Jaroslav Vrtálek in 1944
Jaroslav Vrtálek in 1944
photo: archív pamětníka

Colonel in retirement Jaroslav Vrtálek was born in the Olomouc region and he learned the saddle-maker’s trade. After the occupation of Czechoslovakia he was sent into forced labour to Germany to Königsberg (Královec, present-day Kaliningrad) in the former eastern Prussia. In summer 1939 during the journey through Poland, he jumped off the train and he joined the Czechoslovak units which were being formed in Bronovice. After the occupation of Poland he got with the others to the Soviet Union.
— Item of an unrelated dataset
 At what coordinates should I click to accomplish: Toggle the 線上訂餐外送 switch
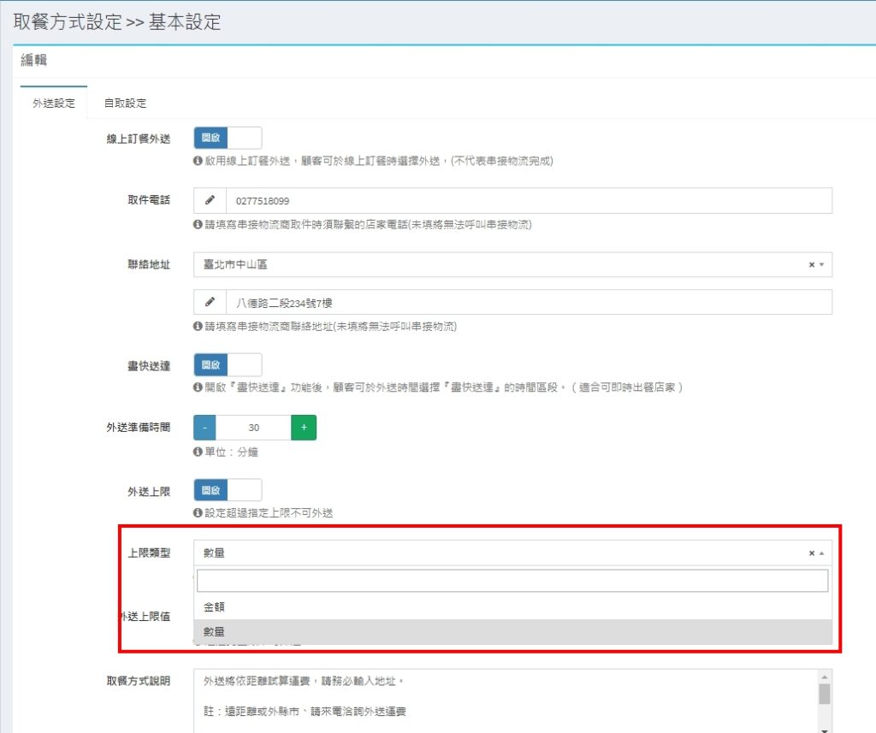228,138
Via Kamenec Podolski, Olchovka, Jarmolinec, Suzdal and Odessa he eventually arrived to Palestine in 1941. Jaroslav Vrtálek fought at Tobruk, serving with the antiaircraft machine-guns Bofors. When the fighting was over, he was transported on the Mauretania vessel via South Africa to Britain. In Britain he trained for a tank brigade where he served as a dispatch rider. He suffered a serious leg injury at Dunkerque, and he returned to Czechoslovakia only in October 1945. After the war he was receiving a partial disability pension, but he continued serving in the Czechoslovak army in a tank unit. He retired holding the rank of lieutenant colonel and he lives in Prague-Bohnice.